>>>

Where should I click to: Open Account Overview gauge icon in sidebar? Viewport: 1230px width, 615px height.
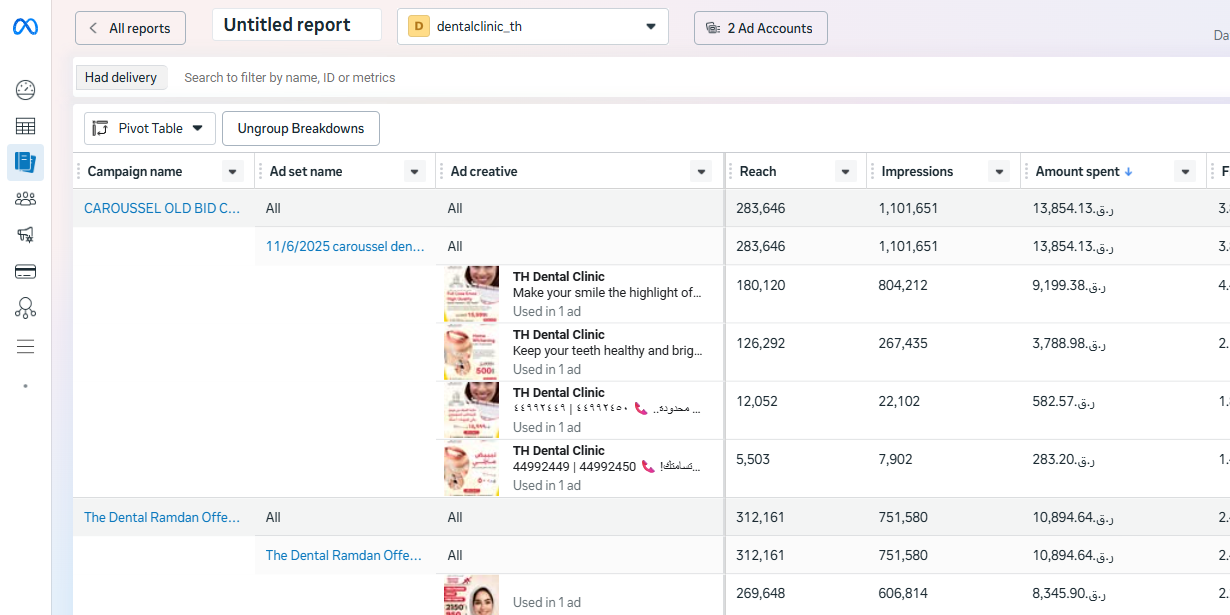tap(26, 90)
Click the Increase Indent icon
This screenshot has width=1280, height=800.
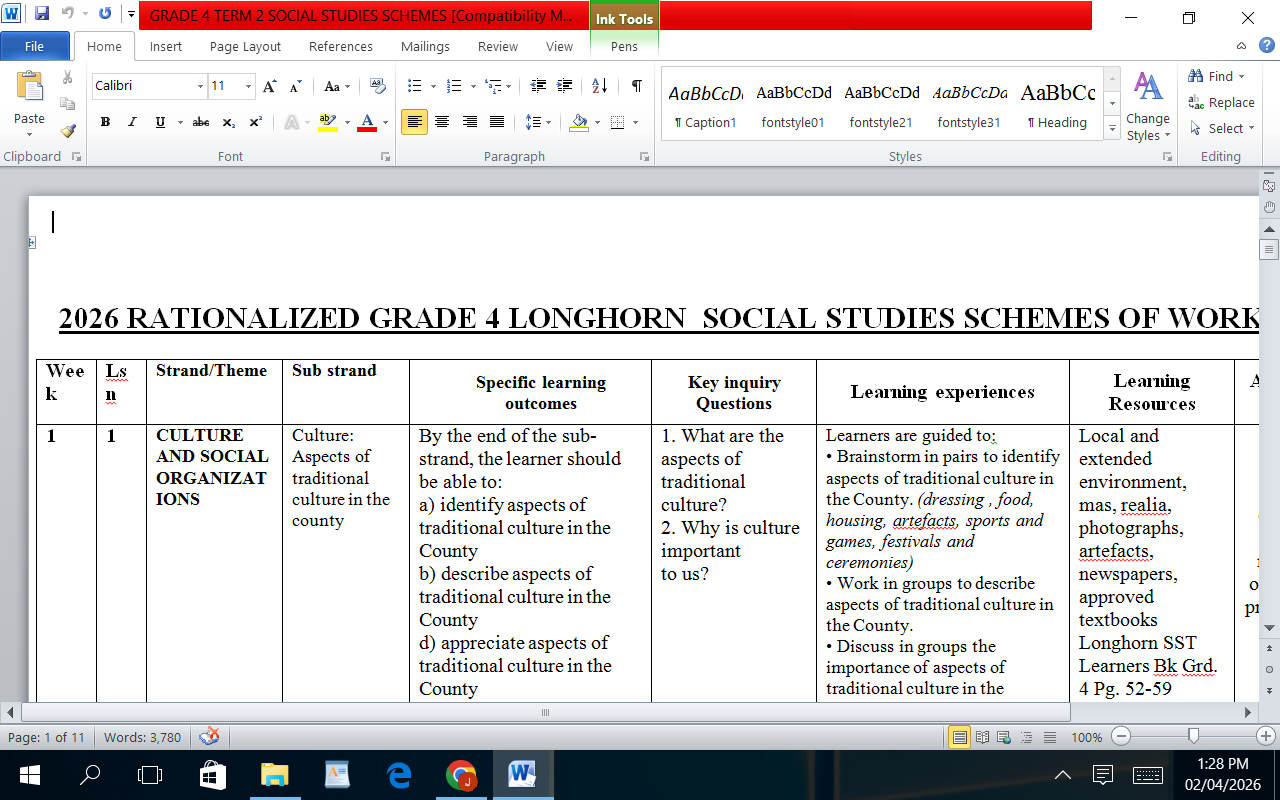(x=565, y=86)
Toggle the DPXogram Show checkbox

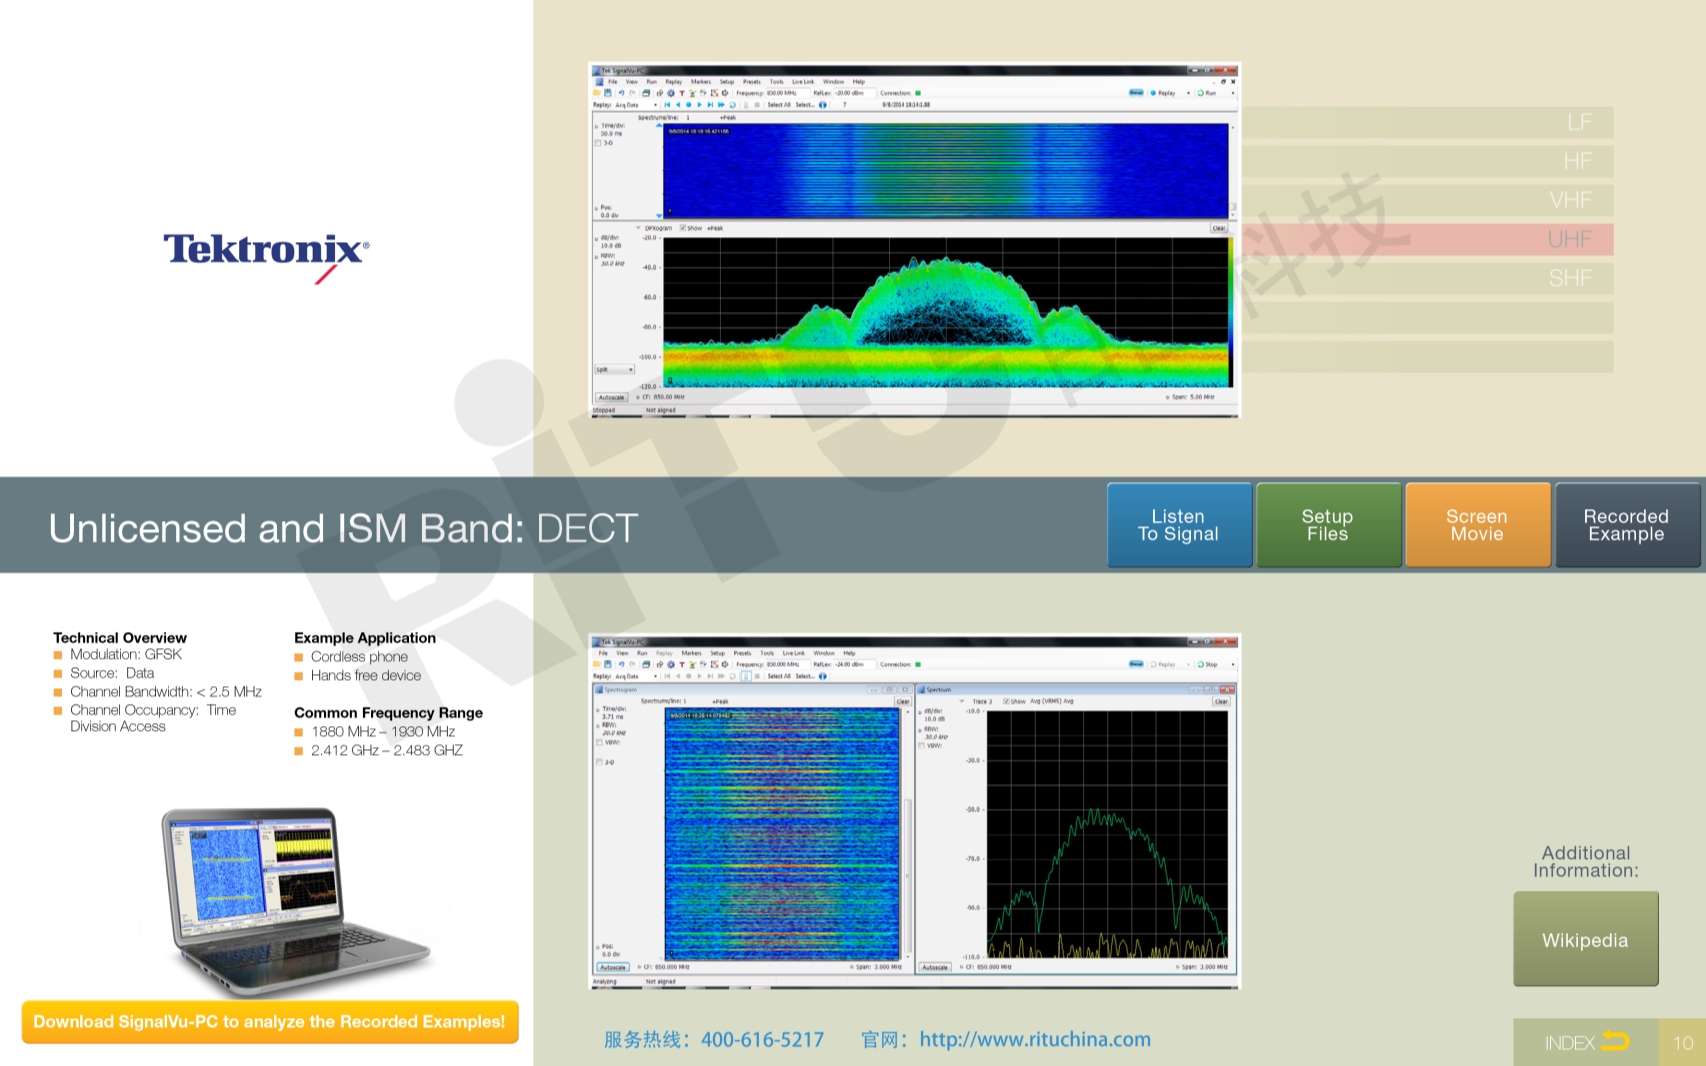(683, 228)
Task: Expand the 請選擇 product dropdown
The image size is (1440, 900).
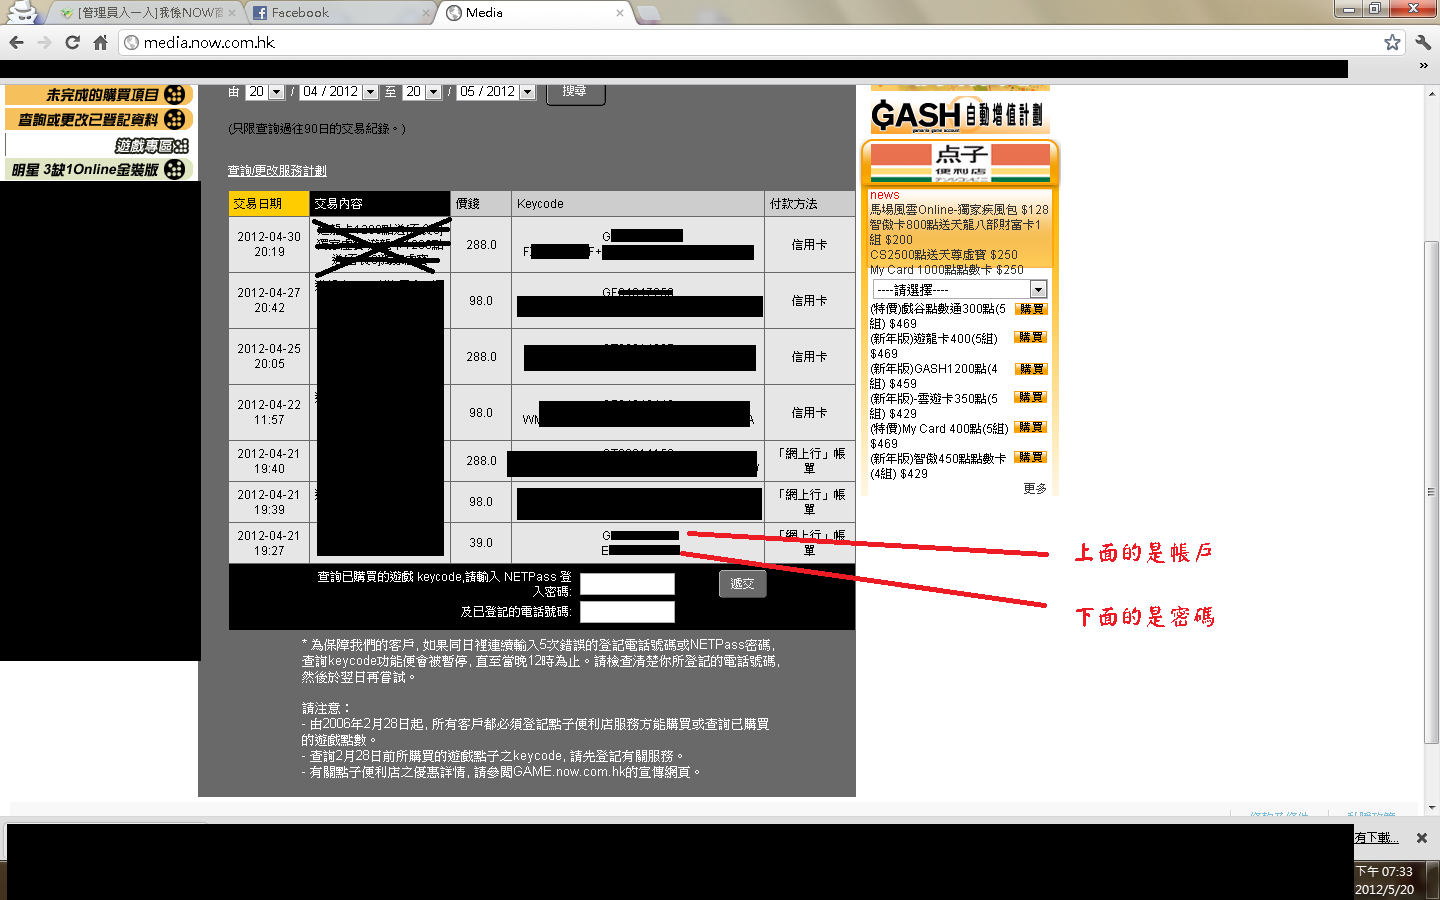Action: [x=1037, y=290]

<<<

▶ **What you should do**
The line with "This screenshot has width=1280, height=800." and each line after it, through the final line of the data, are to be duplicated exactly, with pictures left out and nothing more included.

▶ **Response below**
This screenshot has width=1280, height=800.
(x=565, y=86)
Toggle the DPXogram Show checkbox

(683, 228)
Task: Expand the 請選擇 product dropdown
The image size is (1440, 900).
Action: [x=1037, y=290]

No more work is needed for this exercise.